Per il fuoriclasse pugliese non è un oro qualunque. Pur avendo già raggiunto il vertice mondiale con il trionfo olimpico di Tokyo 2020, il Grand Prix romano rappresentava un traguardo inseguito da tempo. E la liberazione finale, davanti al pubblico di casa, è sembrata raccontare tutto il peso emotivo della giornata. "Quando ho sentito la stanchezza ho smesso di ragionare e ho combattuto d'istinto" ha raccontato Dell'Aquila dopo la premiazione. "Volevo vincere qui a tutti i costi. È un torneo speciale, perché a Roma si affrontano davvero i migliori al mondo". Nelle sue parole anche il ricordo della nonna, scomparsa recentemente: "Le dedico questa medaglia. È stato un periodo difficile, ma dentro di me sentivo di poter arrivare fino in fondo".
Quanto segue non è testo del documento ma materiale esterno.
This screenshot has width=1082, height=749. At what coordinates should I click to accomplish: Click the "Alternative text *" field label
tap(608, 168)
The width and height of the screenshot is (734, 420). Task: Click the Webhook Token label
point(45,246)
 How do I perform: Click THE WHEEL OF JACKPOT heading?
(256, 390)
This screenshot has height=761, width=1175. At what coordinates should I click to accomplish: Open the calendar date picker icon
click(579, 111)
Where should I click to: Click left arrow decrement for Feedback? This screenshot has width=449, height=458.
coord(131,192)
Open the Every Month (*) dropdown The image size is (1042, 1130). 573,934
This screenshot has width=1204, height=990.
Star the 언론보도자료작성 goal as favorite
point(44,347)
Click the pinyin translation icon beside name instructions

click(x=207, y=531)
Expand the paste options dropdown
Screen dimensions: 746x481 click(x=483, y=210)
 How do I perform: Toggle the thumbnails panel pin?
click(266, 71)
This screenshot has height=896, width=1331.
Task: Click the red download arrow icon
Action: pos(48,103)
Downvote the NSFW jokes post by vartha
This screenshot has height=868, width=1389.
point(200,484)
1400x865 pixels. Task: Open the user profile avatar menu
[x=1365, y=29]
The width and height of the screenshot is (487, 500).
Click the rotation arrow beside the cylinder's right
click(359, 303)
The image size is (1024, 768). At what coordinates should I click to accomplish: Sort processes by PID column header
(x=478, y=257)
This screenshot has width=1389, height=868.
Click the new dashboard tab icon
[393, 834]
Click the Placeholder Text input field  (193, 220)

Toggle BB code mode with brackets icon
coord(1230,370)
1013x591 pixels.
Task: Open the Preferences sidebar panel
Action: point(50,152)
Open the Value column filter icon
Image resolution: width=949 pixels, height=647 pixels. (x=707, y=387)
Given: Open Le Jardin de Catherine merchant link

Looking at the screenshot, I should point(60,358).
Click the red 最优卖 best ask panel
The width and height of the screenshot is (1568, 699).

Il percorso dell'azzurro è stato impeccabile sin dalla mattina. Nei sedicesimi ha superato il turco Yusuf Badem senza concedere round, ripetendosi poi contro Furkan Ubdeyde Camoglu agli ottavi. Ancora più significativa la vittoria nei quarti contro Tae-joon Park, campione olimpico di Parigi 2024 e considerato uno degli avversari più temibili del circuito internazionale. Anche in quel caso Dell'Aquila ha imposto il proprio ritmo, conquistando il pass per le semifinali. Nella categoria dei -58 kg sfiora invece il podio Aberrahman Touiar. Il giovane azzurro, già protagonista agli Europei di Monaco, aveva iniziato bene il torneo eliminando il kazako Tamirlan Tleules e l'uzbeko Jakhongir Khudayberdiev, prima di fermarsi ai quarti proprio contro Seo. Più breve il cammino degli altri italiani impegnati nell'ultima giornata: Andrea Conti è uscito ai sedicesimi contro l'azero Gashim Magomedov, mentre Lucrezia Maloberti ha ceduto nel torneo femminile dei -49 kg alla francese Mah Teninba Fofana. Al termine della rassegna il presidente federale Angelo Cito ha parlato di "un'edizione straordinaria" e poi ha concluso con uno sguardo al prossimo anno: "Il grande entusiasmo della gente accorsa al Foro Italico per sostenere i nostri ragazzi, soprattutto i bambini che vedono in Simone e Vito i loro idoli. Festeggiamo con grande gioia i 60 anni del taekwondo in Italia e diamo a tutti l'appuntamento al 2027 per il prossimo Grand Prix a Roma".